Der große Cayin zählt nicht unbedingt zu den typischen Vertretern der Gattung Röhrenverstärker. Und genau deshalb könnte er für manche das ultimative Herzstück der Wiedergabekette sein: eine famos klingende, verblüffend kraftvolle Maschine zwischen den Klangwelten.
Klar, das Klischee greift schon geraume Zeit nicht mehr. „Der Röhrenverstärker“ ist heutzutage kein fragiles, ätherisch klingendes Spezialistengerät mehr, das vor allem abgehobene Esoteriker erfreut, die ihre Anlage ausschließlich mit Software füttern, die Hans Otto Normalhörer nur mit Mühe überhaupt als Musik identifizieren kann. Auch die Wahl besonders wirkungsgradstarker Lautsprecherkonstruktionen gehört längst nicht mehr zum Pflichtprogramm. Natürlich gibt es noch immer kleine Röhrenverstärkerchen, die pro Kanal kaum zwei, drei oder fünf Watt mobilisieren und daher nach hocheffizienten Spielpartnern gieren, die diese Kleinleistungen in brauchbaren Schalldruck umsetzen.
Allein, mit dieser Spezies hat der CS-100A KT88 als Flaggschiff der chinesischen Traditions-Verstärkerschmiede Cayin rein gar nichts zu schaffen. Der elegante Kraftprotz verfügt in seiner KT88-Version über ausgesprochen kräftige 80 Watt pro Kanal (es gibt noch ein preisgünstigeres und etwas schwächeres Schwestermodell mit EL34-Bestückung), und selbst wenn man per Knopfdruck von „Ultralinear“- auf Trioden-Betrieb wechselt, stellt die schön anzuschauende Röhrenphalanx immer noch zweimal 50 Watt zur Verfügung.

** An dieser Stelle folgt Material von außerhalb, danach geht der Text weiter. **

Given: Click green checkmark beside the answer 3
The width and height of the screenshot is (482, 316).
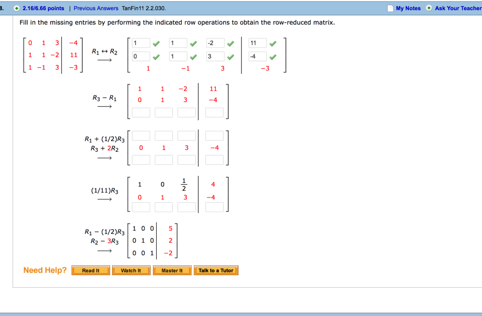Looking at the screenshot, I should (230, 56).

Nach dem Einschalten signalisiert eine blinkende weiße Leuchtdiode im Lautstärkeregler, dass sich der Cayin in der Aufheizphase befindet. In seinen Eingangs- und Treiberstufen werkeln übrigens je zwei 12AU7EH und 12BH7EH sowie eine 6SN7-GTB. Sobald die Schaltung des Cayin ihre Betriebstemperatur erreicht hat, was nicht allzu lange dauert, leuchtet die Statusdiode dauerhaft und zeigt mir außerdem die aktuelle Lautstärkeeinstellung an. Das ist klug gelöst und passt zum schlichten Design des stattliche 30 Kilo schweren Verstärkers. Auf seiner Front befinden sich ansonsten nur noch der Eingangswähler, vier grüne LEDs zur Anzeige der gerade aktiven Quelle, vier Kippschalter zur Überprüfung respektive Einstellung des Bias sowie ein „harter“ Netzschalter ohne Standby-Funktion.

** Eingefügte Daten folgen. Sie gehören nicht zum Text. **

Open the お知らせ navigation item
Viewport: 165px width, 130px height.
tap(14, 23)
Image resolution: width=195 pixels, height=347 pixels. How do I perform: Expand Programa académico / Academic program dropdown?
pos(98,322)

Das konsequente Weglassen von Überflüssigkeiten prägt auch den Klang dieser gute Laune verbreitenden Musikmaschine. Ich gebe es zu: Röhrenverstärker haben mich zwar seit jeher fasziniert, aber am Ende bin ich doch immer zu irgendwelchen Transistorkonstruktionen zurückgekehrt, weil die manches doch besser konnten oder zumindest anders machten.
Dieses schwer greifbare und noch schwerer artikulierbare Gefühl – beim Cayin CS-100A KT88 hat es seine Grundlage verloren, denn er vereint das Beste zweier Welten: den immensen Klangfarbenzauber von guten Röhrenschaltungen und den brillanten Punch von guten Transistorkonstruktionen.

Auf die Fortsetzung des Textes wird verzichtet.